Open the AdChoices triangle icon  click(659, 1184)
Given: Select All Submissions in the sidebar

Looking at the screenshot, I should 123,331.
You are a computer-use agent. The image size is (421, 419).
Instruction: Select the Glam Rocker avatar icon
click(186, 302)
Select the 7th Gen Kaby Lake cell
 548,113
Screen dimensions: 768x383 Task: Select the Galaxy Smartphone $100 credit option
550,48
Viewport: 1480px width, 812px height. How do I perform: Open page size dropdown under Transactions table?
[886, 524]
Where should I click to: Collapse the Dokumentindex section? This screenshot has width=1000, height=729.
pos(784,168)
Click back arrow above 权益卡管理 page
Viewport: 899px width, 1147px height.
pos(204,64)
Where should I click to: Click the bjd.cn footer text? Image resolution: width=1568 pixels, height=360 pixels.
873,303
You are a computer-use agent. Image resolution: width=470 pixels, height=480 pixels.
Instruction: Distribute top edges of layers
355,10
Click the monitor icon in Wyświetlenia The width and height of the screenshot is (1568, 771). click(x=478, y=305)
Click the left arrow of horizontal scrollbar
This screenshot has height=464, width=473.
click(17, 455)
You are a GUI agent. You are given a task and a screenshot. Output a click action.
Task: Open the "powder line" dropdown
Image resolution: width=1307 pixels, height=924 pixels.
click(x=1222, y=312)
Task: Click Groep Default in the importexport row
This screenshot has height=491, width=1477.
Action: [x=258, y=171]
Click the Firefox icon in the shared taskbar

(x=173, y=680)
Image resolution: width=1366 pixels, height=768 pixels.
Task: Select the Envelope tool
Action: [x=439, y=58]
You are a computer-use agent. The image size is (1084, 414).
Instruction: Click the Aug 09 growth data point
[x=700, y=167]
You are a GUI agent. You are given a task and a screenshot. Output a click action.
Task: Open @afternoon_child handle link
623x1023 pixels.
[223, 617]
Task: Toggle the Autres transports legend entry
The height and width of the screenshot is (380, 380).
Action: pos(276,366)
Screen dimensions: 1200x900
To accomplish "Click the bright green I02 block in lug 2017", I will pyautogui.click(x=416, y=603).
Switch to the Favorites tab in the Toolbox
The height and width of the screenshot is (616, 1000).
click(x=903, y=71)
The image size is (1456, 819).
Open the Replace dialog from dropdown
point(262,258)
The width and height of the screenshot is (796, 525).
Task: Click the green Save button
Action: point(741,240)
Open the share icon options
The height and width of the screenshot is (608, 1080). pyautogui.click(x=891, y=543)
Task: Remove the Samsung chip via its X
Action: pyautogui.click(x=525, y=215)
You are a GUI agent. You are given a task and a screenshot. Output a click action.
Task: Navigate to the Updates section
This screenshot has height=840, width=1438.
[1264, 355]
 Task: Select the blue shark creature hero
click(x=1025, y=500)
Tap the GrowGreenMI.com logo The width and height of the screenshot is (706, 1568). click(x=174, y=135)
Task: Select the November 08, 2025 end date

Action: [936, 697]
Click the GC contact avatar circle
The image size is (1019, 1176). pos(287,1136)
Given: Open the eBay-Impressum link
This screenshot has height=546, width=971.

==*==

Your task »
Using the records, report how many lines contain the word "computer", adding no other text.

Answer space »
3